Visionarios del chiringuito

SOCIEDAD

MONICA IRAGO

Dejaron todo de lado para servir mojitos y sardiñadas a precios razonables, porque los abusos propios de otras zonas del país no se estilan en Galicia

29 ago 2015 . Actualizado a las 05:00 h.

Quien más y quien menos se ha planteado en algún momento de su vida dejarlo todo y montarse un chiringuito en la playa, pero pocos han llegado a hacerlo. Lo logran aquellos visionarios que, cumpliendo un sueño, alegran el verano y engordan la panza del bañista con propuestas originales. Y sin pasarse en la cuestión monetaria, porque constatamos que los precios alevosos de Formentera no se estilan en Galicia.

En la playa de A Lanzada (O Grove) está instalado uno de estos visionarios. Douglas Augusto es de São Paulo y estrena chiringuito este verano. De ambiente caribeño, la caipiriña y los zumos se toman aquí a ritmo de bossa nova, con la puesta de sol de fondo, sobre el mar. Douglas estudió Educación Física, pero le parecía «un poco aburrida. «Me gusta más estar con la gente», reconoce. Pasó por locales nocturnos, restaurantes y otros negocios hasta que abrió su primer chiringuito playero en la ciudad de Bahía.

Sus cócteles saltaron el charco en su mochila de viajero y llegaron a distintos lugares de Europa y África. En Vigo desembarcaron en el 2008, pero su sueño era tener un chiringuito propio. «Y encontré este lugar precioso», sentencia. Así montó su Pé na Praia.

A pocos metros de él encontramos a todo un veterano. Treinta y seis años lleva en A Lanzada Elisardo Vidal, conocido como El Alegre, nombre que preside su cenador, traído desde Chiclana (Cádiz) y en el que el churrasco y las sardinas se comen en bancos de madera y en mesas compartidas. Cada día, a la hora del almuerzo, numerosos bañistas llegan atraídos por el olor de las brasas. «Eu traballaba na construción -explica Elisardo-, empecei cunha caseta de obra na praia á que lle botabamos area no teito para que non se requentara. Despois fixen un quiosco de cemento e acabei neste, no que levamos xa 16 anos».

Otro chiringuito singular se encuentra al otro lado de la carretera. Es el de Adelina Escudeiro, Lita, una pescadera que alquiló el merendero Corsario hace cuatro años para llegar a la jubilación y que triunfa en él con su pulpo á feira y su paella. Además de servir comidas y bebidas, saca partido a la parcela -especialmente los fines de semana- como aparcamiento. Para los clientes es gratis. Tres euros para el resto.

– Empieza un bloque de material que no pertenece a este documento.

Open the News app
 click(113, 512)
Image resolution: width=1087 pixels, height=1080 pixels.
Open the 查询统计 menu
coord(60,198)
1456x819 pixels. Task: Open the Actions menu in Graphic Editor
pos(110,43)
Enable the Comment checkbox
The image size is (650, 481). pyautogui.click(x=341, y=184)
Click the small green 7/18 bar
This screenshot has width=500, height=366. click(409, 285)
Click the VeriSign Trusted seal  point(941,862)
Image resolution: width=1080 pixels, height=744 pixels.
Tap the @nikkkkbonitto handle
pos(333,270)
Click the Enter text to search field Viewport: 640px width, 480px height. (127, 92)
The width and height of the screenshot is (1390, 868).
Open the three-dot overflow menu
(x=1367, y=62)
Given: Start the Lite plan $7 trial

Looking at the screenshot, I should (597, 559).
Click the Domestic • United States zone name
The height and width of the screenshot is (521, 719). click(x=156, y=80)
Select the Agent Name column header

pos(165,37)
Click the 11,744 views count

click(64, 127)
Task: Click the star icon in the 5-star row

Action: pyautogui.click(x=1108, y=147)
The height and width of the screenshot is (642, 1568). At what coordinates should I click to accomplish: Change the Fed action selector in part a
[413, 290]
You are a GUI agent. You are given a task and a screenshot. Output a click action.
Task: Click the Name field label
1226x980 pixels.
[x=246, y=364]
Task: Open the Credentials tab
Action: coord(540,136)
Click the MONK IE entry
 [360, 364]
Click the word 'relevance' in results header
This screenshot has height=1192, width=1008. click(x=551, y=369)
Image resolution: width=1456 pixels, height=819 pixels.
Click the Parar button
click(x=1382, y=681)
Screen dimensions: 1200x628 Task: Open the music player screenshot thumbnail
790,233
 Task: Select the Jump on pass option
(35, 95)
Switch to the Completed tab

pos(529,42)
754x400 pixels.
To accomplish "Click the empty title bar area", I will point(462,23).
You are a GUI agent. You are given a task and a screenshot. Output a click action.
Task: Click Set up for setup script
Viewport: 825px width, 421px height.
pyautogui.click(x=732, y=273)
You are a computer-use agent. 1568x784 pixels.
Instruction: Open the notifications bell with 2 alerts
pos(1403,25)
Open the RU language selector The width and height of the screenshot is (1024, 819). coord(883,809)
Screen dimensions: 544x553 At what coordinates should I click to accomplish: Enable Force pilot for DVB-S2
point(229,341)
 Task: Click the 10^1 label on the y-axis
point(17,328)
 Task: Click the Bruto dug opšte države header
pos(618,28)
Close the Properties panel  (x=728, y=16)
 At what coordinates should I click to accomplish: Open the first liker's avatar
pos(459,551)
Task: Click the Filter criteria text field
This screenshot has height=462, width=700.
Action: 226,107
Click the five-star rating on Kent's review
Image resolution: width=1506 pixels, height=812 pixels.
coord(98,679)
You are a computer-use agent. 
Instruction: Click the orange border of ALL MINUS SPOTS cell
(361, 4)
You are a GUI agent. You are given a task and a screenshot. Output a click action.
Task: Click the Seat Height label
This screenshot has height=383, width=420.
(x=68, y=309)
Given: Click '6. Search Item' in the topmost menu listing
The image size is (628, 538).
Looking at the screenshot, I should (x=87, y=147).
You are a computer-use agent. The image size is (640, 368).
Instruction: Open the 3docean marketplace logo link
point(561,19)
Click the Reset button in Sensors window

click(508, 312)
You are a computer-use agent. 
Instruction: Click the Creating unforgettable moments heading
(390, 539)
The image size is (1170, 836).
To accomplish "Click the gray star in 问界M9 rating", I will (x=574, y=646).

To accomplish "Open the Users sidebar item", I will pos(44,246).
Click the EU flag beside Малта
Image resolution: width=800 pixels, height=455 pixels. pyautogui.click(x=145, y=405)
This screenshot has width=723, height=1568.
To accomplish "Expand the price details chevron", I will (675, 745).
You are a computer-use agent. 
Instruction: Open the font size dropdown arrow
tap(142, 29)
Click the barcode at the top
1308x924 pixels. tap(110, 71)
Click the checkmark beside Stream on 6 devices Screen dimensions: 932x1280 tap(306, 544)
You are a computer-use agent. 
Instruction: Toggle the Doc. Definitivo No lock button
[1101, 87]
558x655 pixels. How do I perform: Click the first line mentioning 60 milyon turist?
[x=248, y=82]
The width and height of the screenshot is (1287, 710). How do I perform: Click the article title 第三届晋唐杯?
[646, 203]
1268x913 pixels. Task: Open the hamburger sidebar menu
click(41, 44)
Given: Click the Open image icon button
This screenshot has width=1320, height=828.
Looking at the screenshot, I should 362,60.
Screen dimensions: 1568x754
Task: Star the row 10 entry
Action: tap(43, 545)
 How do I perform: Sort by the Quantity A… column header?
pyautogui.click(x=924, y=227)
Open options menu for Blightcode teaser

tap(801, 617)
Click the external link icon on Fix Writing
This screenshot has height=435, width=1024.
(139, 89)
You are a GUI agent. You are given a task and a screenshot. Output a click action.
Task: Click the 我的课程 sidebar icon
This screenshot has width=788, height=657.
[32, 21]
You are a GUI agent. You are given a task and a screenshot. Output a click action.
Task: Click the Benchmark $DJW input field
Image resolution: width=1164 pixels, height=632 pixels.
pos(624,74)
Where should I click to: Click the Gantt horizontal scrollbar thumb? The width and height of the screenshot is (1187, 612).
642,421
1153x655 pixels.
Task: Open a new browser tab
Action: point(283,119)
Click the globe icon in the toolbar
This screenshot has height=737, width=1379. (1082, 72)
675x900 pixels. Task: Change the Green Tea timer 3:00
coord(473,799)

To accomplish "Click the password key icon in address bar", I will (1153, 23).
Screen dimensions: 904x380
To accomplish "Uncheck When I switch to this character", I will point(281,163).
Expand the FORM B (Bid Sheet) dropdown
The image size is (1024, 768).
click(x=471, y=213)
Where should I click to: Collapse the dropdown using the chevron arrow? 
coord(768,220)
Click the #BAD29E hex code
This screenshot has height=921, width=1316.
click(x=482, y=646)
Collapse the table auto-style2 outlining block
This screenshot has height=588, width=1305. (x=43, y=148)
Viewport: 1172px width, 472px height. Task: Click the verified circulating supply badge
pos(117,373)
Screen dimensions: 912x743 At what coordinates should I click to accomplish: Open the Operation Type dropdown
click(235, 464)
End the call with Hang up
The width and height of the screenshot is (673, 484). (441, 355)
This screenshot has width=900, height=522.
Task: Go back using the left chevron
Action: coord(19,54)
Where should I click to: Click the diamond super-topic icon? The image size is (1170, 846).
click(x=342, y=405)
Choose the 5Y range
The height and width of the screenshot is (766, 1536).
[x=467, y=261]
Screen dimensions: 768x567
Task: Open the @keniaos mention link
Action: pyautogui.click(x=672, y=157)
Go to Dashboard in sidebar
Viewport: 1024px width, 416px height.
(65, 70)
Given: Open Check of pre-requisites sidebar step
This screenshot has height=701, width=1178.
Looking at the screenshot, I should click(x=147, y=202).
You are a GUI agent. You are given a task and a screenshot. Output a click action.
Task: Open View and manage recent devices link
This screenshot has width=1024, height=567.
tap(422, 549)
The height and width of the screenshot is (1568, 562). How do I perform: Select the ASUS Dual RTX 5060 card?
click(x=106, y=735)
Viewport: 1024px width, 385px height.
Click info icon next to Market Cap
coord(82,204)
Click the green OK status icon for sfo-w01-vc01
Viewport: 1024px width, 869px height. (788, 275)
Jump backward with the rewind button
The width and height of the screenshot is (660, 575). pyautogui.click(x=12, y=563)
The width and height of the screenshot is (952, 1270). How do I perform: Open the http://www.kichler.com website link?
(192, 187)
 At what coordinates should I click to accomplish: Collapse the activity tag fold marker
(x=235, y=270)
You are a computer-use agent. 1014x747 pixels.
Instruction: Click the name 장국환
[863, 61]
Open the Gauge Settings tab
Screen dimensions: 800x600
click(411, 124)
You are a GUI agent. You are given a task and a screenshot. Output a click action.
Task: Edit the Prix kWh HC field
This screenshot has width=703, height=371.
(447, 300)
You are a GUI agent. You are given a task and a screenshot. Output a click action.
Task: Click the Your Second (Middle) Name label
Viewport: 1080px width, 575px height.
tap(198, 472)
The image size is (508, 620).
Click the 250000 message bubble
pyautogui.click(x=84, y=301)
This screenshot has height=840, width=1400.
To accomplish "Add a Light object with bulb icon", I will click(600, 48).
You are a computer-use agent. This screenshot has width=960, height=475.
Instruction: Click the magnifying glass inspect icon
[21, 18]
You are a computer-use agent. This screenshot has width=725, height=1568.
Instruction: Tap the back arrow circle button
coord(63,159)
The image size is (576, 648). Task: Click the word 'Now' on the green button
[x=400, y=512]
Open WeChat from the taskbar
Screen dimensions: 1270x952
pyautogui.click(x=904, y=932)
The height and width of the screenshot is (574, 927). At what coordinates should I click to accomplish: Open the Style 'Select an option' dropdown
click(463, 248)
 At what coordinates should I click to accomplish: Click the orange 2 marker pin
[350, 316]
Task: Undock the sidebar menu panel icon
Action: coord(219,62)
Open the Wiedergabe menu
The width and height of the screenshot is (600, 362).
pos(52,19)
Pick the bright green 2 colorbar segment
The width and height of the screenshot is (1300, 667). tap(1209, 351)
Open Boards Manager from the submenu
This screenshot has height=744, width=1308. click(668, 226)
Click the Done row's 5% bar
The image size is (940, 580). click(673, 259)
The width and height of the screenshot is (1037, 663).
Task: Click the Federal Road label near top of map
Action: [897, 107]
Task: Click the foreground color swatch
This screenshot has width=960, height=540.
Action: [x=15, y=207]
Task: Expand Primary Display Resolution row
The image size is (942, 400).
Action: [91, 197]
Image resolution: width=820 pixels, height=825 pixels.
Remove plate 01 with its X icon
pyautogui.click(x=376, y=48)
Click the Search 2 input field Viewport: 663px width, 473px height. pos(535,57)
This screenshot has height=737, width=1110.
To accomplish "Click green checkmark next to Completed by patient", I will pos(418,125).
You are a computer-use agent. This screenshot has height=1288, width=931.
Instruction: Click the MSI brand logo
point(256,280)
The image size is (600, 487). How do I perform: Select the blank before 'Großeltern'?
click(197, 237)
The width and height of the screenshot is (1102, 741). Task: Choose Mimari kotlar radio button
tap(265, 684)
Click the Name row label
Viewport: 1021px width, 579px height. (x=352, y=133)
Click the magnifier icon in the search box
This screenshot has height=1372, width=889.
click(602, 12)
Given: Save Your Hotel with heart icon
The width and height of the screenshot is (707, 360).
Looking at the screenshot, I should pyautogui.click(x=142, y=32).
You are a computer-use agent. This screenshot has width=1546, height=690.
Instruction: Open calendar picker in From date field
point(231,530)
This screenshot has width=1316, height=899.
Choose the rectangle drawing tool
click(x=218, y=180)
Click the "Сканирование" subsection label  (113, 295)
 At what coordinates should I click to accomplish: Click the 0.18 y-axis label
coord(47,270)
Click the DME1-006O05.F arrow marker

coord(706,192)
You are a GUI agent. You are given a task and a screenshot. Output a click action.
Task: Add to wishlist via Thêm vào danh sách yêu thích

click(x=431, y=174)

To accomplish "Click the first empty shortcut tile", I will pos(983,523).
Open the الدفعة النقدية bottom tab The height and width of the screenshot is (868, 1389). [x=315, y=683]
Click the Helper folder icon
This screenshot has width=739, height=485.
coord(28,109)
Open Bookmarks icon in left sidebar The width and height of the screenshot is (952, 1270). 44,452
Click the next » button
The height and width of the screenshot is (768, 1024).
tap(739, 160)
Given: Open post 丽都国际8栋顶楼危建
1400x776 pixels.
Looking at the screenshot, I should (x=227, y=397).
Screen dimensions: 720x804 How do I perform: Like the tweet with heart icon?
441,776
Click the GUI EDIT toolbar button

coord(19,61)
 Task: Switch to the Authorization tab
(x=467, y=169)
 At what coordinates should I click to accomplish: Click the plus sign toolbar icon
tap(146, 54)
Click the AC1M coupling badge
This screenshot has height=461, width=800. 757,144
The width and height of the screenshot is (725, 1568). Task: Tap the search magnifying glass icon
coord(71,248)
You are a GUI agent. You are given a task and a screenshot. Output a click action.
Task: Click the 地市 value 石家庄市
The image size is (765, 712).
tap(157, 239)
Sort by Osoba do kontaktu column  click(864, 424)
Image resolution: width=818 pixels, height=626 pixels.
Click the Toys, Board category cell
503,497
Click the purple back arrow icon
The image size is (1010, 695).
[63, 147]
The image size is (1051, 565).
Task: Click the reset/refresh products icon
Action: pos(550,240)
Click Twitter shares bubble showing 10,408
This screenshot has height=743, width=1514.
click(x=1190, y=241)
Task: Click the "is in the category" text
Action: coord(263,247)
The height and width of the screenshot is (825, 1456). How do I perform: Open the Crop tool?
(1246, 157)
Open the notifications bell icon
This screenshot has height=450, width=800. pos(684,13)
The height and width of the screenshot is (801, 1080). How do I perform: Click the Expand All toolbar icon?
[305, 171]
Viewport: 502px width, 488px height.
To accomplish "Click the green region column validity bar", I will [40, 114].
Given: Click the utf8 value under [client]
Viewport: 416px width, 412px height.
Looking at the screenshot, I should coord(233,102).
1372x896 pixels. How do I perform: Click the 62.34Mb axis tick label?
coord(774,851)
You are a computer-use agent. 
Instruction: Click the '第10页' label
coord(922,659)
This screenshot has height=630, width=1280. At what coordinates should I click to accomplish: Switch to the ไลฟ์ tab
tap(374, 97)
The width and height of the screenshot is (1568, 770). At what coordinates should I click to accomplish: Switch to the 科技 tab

Dando un salto hasta la ría de Arousa encontramos el Box Bar, un peculiar local metido en un contenedor marítimo que montaron tres amigos -un enfermero, un bombero y un médico- en la playa de Coroso (Ribeira). «En el hospital o apagando fuegos es complicado reírse y aquí lo hacemos cada día», señala el enfermero Diego Abeijón, quien reconoce, no obstante, que materializar su sueño no fue sencillo: «Facilidades no te dan», aclara.

A menos de dos euros la cañala cuenta

Tienen vistas, un local con personalidad y largas colas para probar sus especialidades, pero «aquí los precios no son un atraco porque lo que queremos es que la gente vuelva», dice Diego, del Box Bar. Trascendía hace unos días que una caña en un chiringuito de Formentera puede costar 7 euros, en el de Ribeira se sirve por 1,80 (1,50 el corto) y, si coincide con una de las muchas sardiñadas y barbacoas que hacen allí, sale gratis. A precio de ganga están también los zumos recién exprimidos de Douglas, que hace maravillas con la fruta fresca. Cuesta 3,50 euros la copa de 400 centilitros. Caipiriñas, daiquiris y otros cócteles no valen más que en cualquier otro local, 5 euros, y 4 la tapa de tortilla. También es posible dar una alegría al paladar probando platos típicos de la cocina brasileña, como la coxinha. El capricho cuesta 7 euros, con vistas incluidas y hasta música en directo. Pagar la cuenta no deja las carteras temblando en estos locales que, de boca en boca, van ganando clientela. «Hemos tenido aquí hasta un dominicano, y con estas cosas ves tu trabajo recompensado», concluye Diego.